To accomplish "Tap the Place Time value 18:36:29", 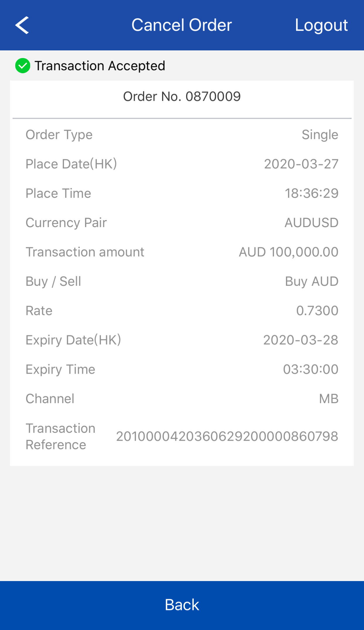I will pos(312,193).
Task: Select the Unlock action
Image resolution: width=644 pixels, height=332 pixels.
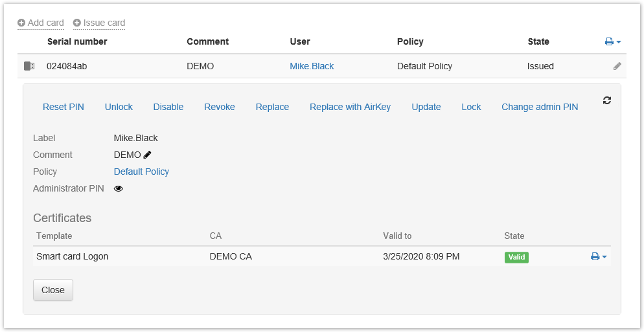Action: 119,107
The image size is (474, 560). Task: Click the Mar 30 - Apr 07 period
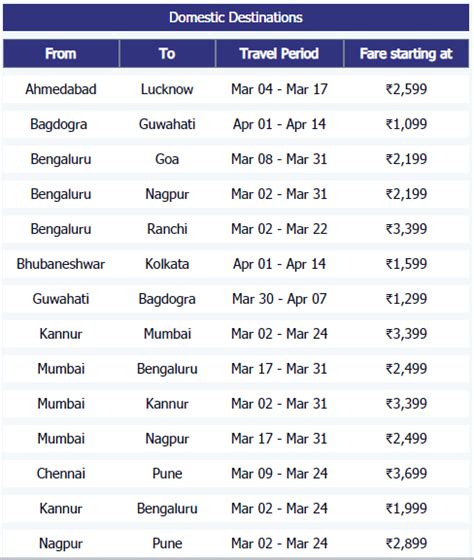(x=279, y=299)
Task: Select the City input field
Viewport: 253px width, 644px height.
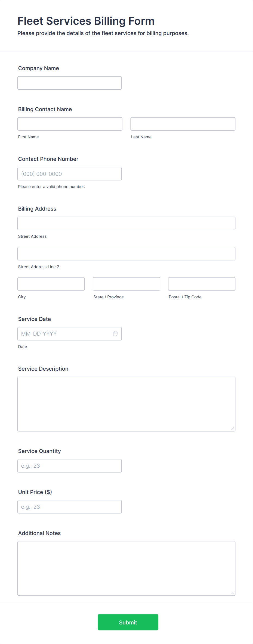Action: (51, 284)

_Problem description_
Lines from the one holding "Image resolution: width=644" to the end of the data, both ends included, are to be given again exactly; no pictures belong in the copy.

_Output for this task_
Image resolution: width=644 pixels, height=332 pixels.
Action: 119,107
The image size is (474, 560). Task: Click the Mar 30 - Apr 07 period
(x=279, y=299)
Task: Select the City input field
Viewport: 253px width, 644px height.
Action: (51, 284)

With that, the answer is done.